NOTE: This column is copyrighted material, therefore reproduction or retransmission is prohibited under U.S. copyright laws.

New farm bill provisions have been dissected many ways for longer than most farm bill watchers care to admit. While many observers think some hard decisions remain, veteran observers signal a farm bill compromise between the Senate and House versions could still be part of an end-of-year package dealing with fiscal cliff issues.

A farmer-choice safety net. Odds are high that the final farm bill package, which could have a framework agreement yet this year but with details fleshed out in early 2013, will contain a farmer safety net option of either revenue assurance or increased target/reference prices, along the lines of the pending House proposal – especially after Sen. Pat Roberts (R-Kan.) recently shifted his views against target prices.

Key farm bill staff aides know the thorny issues, and along with the key Ag panel leaders, could make compromise decisions to meet a year-end direction by House and Senate leaders to come up with a compromise bill to include in any final fiscal cliff package that some see very close to Dec. 21. Some are not ruling out lawmakers returning to Congress for a few days after Christmas.

But getting an actual new farm bill and other fiscal cliff issues agreed to by Congress may take until early 2013 via language very similar to the failed Super Committee process in the fall of 2011. If so, lawmakers would have until a specified date in 2013 to implement the framework agreement. If not, triggered reductions would ensue.
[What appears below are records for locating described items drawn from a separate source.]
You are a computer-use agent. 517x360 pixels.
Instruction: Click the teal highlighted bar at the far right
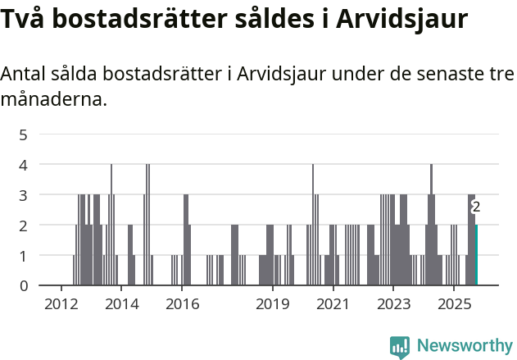476,255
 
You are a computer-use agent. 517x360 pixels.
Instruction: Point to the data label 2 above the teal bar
476,207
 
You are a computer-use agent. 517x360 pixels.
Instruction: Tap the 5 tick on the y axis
23,134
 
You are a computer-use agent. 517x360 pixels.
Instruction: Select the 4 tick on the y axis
23,165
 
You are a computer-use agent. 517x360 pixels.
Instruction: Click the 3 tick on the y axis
23,195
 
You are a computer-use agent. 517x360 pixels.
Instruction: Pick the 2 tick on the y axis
23,226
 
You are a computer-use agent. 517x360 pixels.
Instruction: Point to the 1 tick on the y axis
23,256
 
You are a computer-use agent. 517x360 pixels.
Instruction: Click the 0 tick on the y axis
23,286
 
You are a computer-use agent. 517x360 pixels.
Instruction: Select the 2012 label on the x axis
61,305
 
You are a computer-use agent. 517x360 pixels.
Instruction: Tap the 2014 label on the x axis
121,305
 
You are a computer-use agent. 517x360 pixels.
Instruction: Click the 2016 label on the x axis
182,305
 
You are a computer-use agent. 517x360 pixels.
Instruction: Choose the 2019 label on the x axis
273,305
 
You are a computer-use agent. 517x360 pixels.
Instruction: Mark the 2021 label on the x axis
333,305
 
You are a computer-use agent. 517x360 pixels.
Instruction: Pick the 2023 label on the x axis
393,305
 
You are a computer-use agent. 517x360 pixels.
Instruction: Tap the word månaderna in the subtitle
53,100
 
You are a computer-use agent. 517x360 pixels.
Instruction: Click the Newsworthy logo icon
400,347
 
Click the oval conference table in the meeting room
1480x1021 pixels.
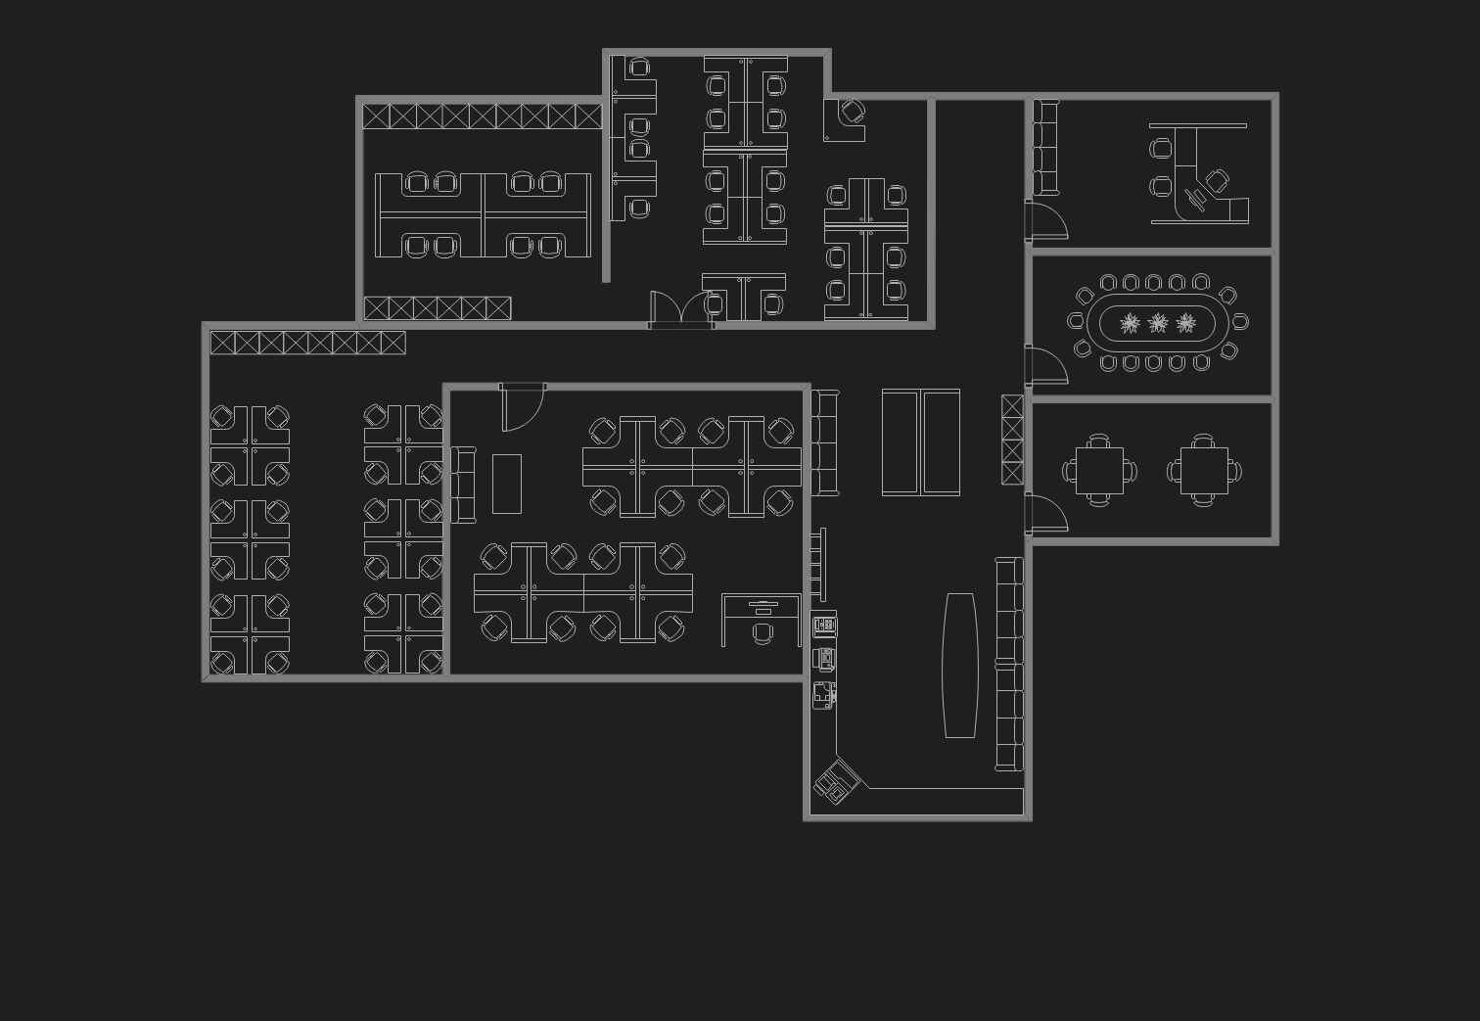click(x=1157, y=323)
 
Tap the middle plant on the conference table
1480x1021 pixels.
click(x=1158, y=323)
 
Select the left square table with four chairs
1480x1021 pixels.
click(x=1099, y=471)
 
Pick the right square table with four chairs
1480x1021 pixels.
click(x=1203, y=471)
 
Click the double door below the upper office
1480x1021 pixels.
click(x=681, y=308)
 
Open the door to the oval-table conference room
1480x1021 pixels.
click(x=1045, y=364)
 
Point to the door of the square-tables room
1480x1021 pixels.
click(x=1045, y=513)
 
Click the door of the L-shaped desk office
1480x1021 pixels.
click(x=1045, y=220)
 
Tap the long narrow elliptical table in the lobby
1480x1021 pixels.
click(x=959, y=665)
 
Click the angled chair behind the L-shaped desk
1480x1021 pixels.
click(x=1217, y=181)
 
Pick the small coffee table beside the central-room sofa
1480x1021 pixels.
click(x=506, y=484)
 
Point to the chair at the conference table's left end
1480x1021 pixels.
click(x=1076, y=321)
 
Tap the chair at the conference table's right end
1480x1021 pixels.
click(x=1240, y=321)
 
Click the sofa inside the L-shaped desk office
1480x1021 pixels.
click(x=1046, y=147)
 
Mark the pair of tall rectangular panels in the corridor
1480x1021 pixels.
click(x=920, y=442)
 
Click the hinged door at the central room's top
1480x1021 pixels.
click(x=522, y=406)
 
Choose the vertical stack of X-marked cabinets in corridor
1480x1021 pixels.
click(x=1012, y=440)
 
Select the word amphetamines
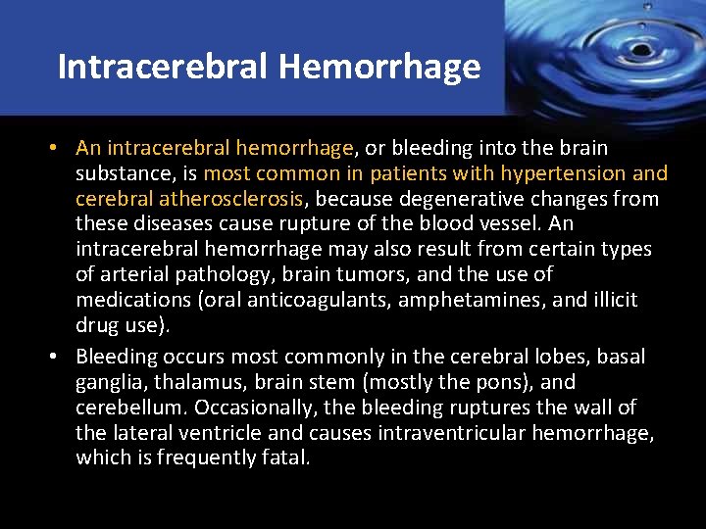(x=464, y=300)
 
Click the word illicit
(x=611, y=300)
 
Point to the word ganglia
(x=107, y=383)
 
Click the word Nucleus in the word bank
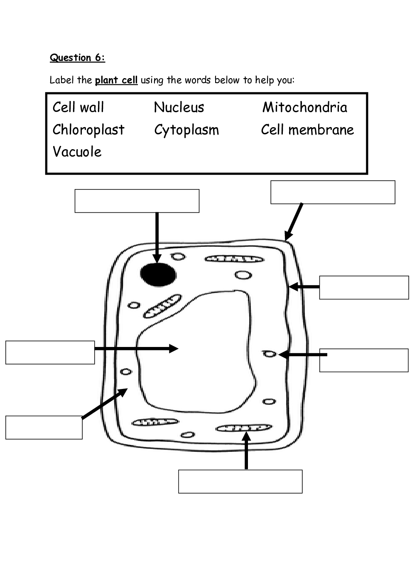click(x=179, y=107)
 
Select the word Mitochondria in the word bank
click(x=304, y=107)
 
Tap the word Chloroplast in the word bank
click(x=88, y=130)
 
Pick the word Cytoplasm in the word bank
click(x=186, y=130)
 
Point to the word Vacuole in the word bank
click(x=77, y=152)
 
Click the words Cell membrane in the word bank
click(x=307, y=130)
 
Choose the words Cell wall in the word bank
click(x=78, y=107)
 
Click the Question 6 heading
click(x=77, y=58)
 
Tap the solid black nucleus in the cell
click(x=158, y=275)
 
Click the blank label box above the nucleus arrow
click(x=137, y=201)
Any “accelerated” farm bill action would be largely aided by any decision to avoid House floor debate and move farm bill provisions into a fiscal cliff package designed for a single vote with no amendments allowed. That strategy is by no means decided on at this juncture. House Majority Leader Eric Cantor (R-Va.) continues to say the “votes are not there” on the House floor for a farm bill – but more than a few Washington contacts challenge Cantor's assessment. However, some farm bill stakeholders would be more than happy to see House floor action on a farm bill bypassed, due to expected controversial amendments likely to be pushed by some lawmakers.

Meanwhile, White House officials, including USDA Secretary Tom Vilsack, continue to push for a farm bill conclusion yet this year. But again, any framework agreement including around $30 billion or so in 10-year budget savings would likely need time to be implemented, and despite Rep. Collin Peterson's (D-Minn.) objection to any extension of the 2008 Farm Bill, such an extension still seems probable at this point.